Medical schools are very good at teaching students how to diagnose disease and prescribe treatment. They are significantly less good at teaching students how the healthcare system they are entering actually works — who pays for what, how clinical decisions aggregate into systemic costs, and what role physicians play in shaping the economics of care.
I have spent years on this problem — teaching residents about medical economics, championing US federal price transparency mandates, building compliance products for hospitals, and lecturing at Boise State University on price transparency and value-based care. The gap in medical education between clinical training and healthcare economics training is not a minor oversight. It is producing graduates who are unprepared for the system they will practise in.
What Value-Based Care Actually Means
Fee-for-Service
- Paid per procedure, per test, per admission
- Volume = revenue
- Readmissions are profitable
- No penalty for unnecessary care
Value-Based Care
- Payment tied to patient outcomes
- Quality = revenue
- Readmissions are penalised
- Waste reduces performance scores
This shift has profound implications for how physicians make clinical decisions. In a fee-for-service environment, ordering an additional investigation costs the physician nothing. In a value-based environment, unnecessary investigations are a quality metric. Understanding this is not optional for a physician entering practice in 2026.
Price Transparency: What I Learned Championing the Mandate
When the US federal government mandated that hospitals publish their prices, it revealed something patients had long suspected: the same procedure at the same hospital can cost radically different amounts depending on the payer. I built products to help hospitals meet this mandate, and I conducted webinars on price transparency for administrators, finance teams, physicians, and policymakers.

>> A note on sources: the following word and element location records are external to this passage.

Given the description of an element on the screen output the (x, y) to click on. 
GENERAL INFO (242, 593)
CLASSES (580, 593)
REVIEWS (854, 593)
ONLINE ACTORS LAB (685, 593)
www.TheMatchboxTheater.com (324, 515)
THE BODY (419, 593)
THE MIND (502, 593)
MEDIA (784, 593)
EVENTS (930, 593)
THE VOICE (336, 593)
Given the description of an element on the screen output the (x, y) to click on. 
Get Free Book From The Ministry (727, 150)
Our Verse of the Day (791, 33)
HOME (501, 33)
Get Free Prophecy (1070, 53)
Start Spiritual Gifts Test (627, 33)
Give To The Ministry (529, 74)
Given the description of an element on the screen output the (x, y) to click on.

The most important message in every session was the same: physicians who understand how their hospital is paid are in a much better position to advocate for their patients, make appropriateness decisions with full information, and push back against administrative pressures not aligned with patient welfare.

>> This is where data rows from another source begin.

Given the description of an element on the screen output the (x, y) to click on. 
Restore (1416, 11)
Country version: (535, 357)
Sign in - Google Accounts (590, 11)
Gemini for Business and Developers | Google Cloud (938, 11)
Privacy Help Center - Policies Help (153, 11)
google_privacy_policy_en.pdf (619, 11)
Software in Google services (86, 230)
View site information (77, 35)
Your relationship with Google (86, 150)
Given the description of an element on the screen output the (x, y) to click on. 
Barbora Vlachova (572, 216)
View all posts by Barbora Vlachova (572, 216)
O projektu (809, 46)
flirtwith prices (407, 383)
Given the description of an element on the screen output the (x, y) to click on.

Teaching Medical Economics to Residents
When I taught medical economics to residents in US GME programmes, the goal was not to turn them into healthcare administrators. It was to give them enough economic literacy to be effective clinical advocates.
"Evidence-based medicine is not just about efficacy. It is about appropriateness. Ordering a test that will not change your clinical management is not thorough medicine. It is clinical waste."
— Dr. Chandra Sekhar Bondugula, Founder & CEO, EdMedAIPhysicians who internalise this principle practise better medicine and are more effective advocates for their patients in an increasingly resource-constrained environment.
What Indian Medical Graduates Need to Understand
India's healthcare system operates on different economic principles from the US system — but the underlying logic of value-based care is universally relevant. The question of whether a clinical decision produces value for the patient, relative to its cost and risk, is a fundamental dimension of clinical quality in any healthcare system.
India is moving toward more structured healthcare financing. Ayushman Bharat, national health insurance expansion, and growing private hospital accreditation requirements are creating incentives for value-based practice that did not exist a decade ago. Medical graduates who understand these dynamics will be better positioned to navigate them — and to lead the quality improvement initiatives that India's healthcare system urgently needs.